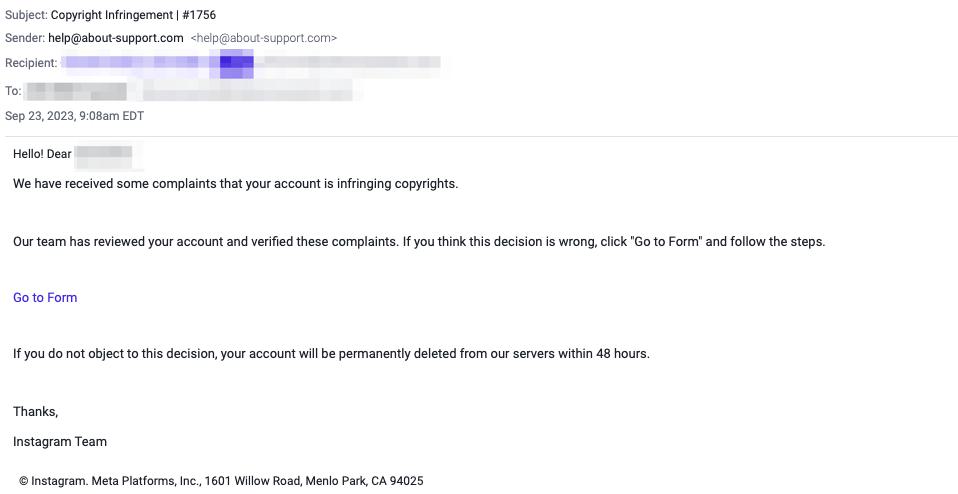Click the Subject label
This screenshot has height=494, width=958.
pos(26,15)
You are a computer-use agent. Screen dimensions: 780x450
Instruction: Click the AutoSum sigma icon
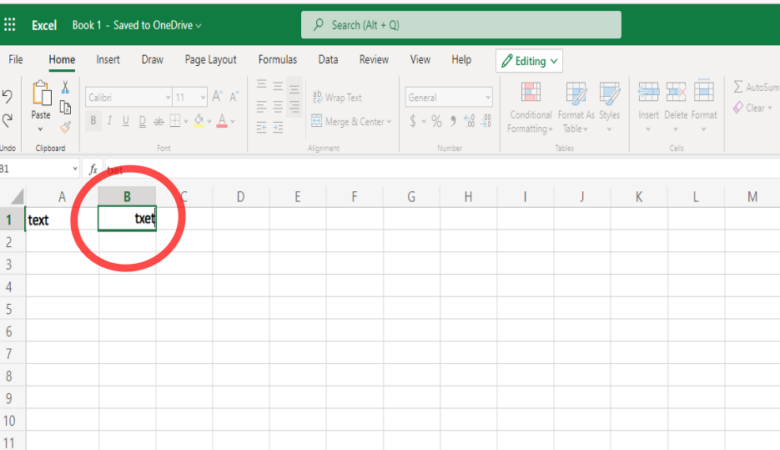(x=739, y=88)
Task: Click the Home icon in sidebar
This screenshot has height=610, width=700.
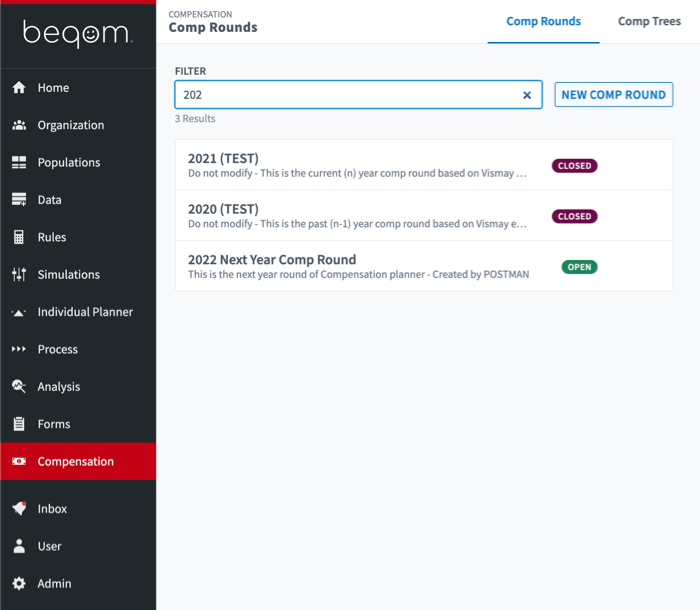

++++++++++

▶ **Your goal**: Exactly the lines from the line with "You are a computer-use" through the end of the data are to be reproduced, and no picture is to be included.

▶ **Solution for this task**:
You are a computer-use agent. Screen dimensions: 780x450
Instruction: Click the AutoSum sigma icon
(x=739, y=88)
Task: Click the Home icon in sidebar
This screenshot has height=610, width=700.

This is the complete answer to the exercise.